> [Work order]: Below is a listing; give only the number of its lines that contain the word "size".

> [Dataset records]:
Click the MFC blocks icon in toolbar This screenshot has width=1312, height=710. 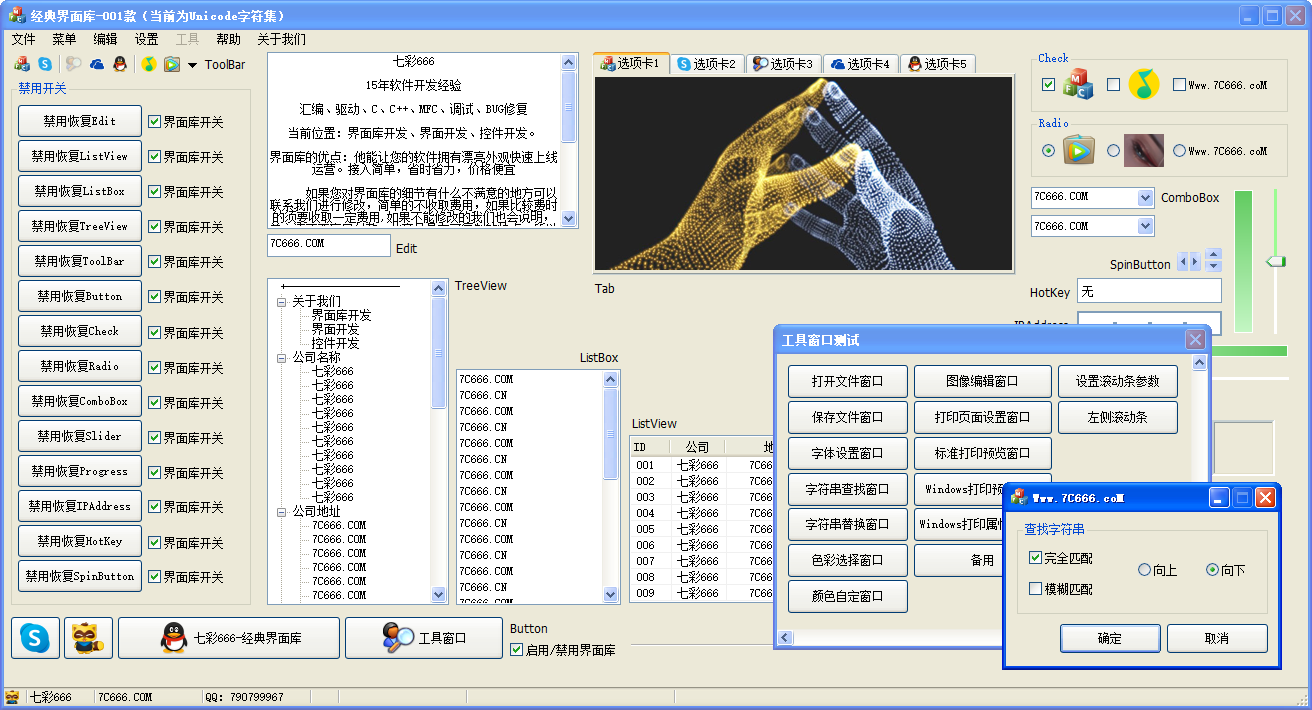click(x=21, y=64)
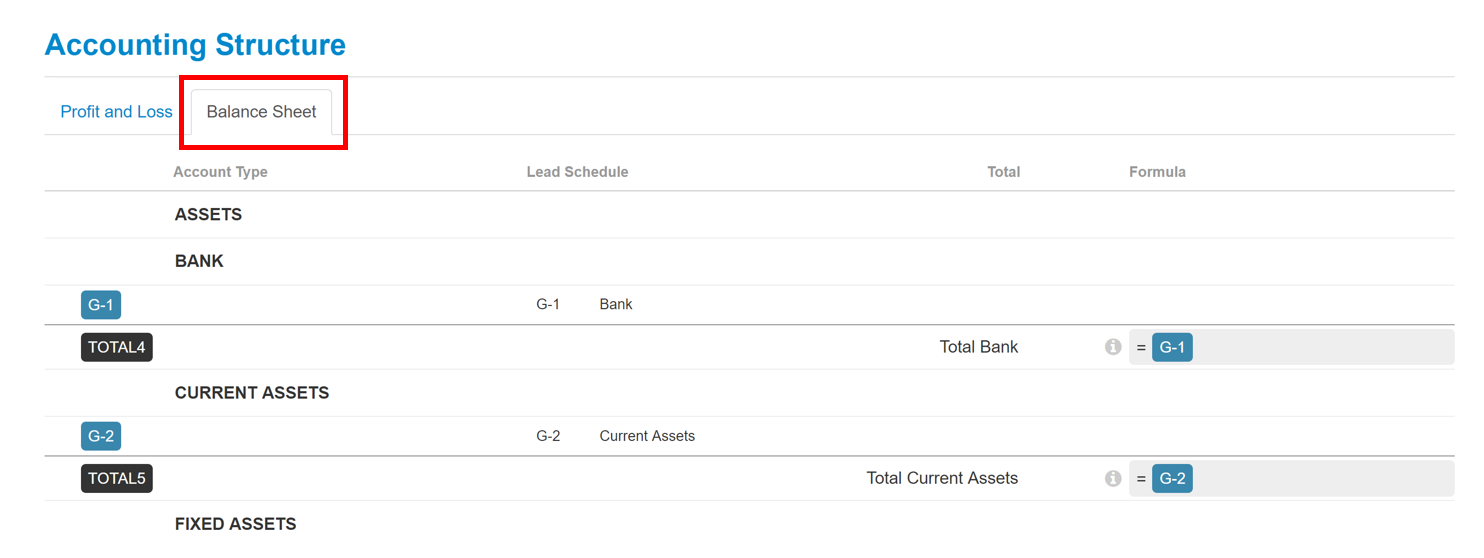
...
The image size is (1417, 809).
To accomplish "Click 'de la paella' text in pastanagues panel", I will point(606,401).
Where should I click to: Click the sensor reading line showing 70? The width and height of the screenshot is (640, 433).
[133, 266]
---
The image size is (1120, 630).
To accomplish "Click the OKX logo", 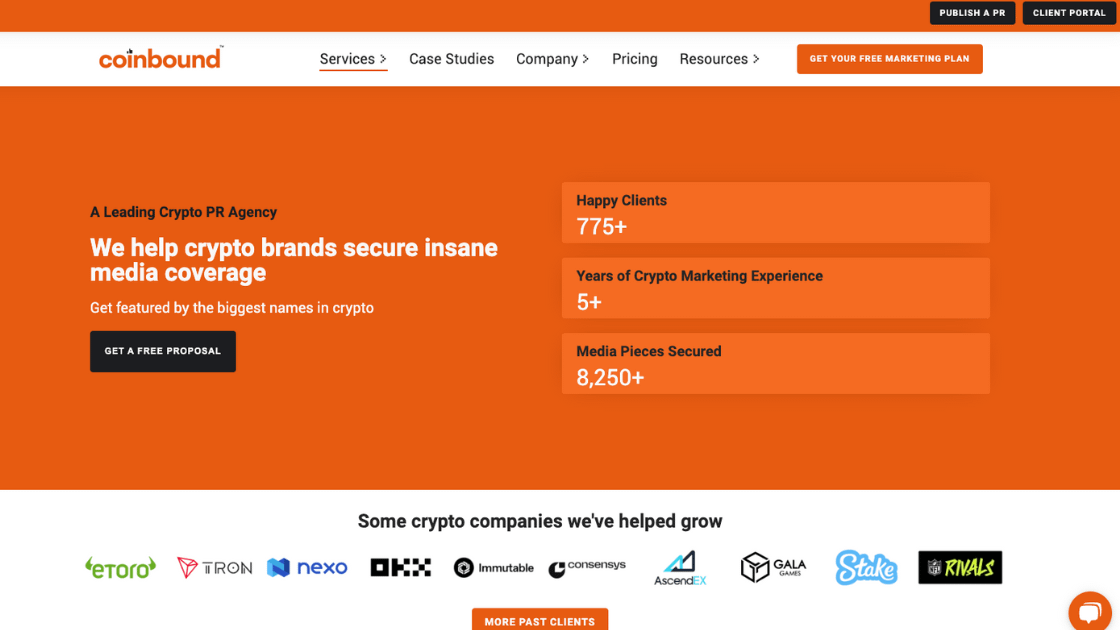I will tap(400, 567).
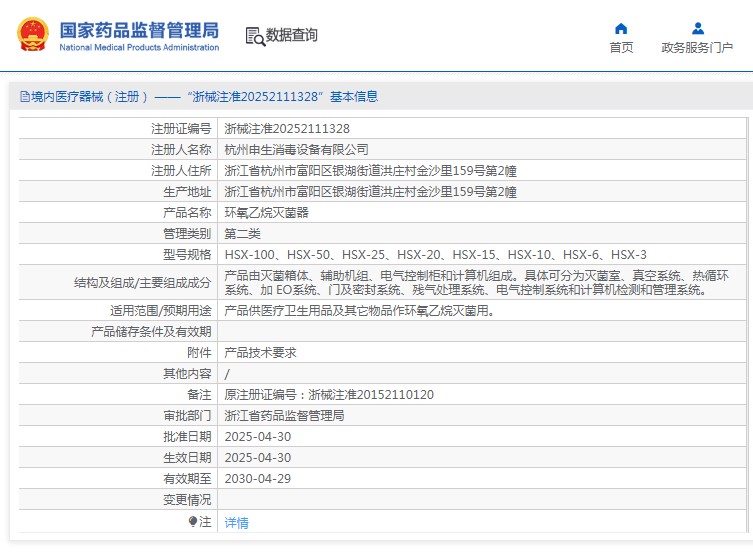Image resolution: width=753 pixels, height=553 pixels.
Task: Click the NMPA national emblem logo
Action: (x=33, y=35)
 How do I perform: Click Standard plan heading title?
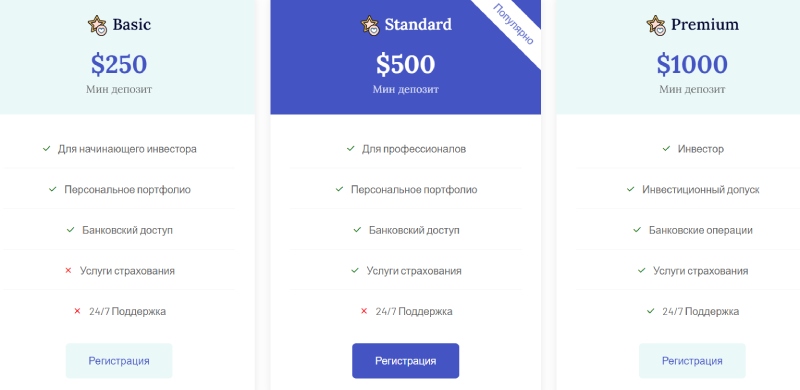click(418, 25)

> [Exercise result]: 2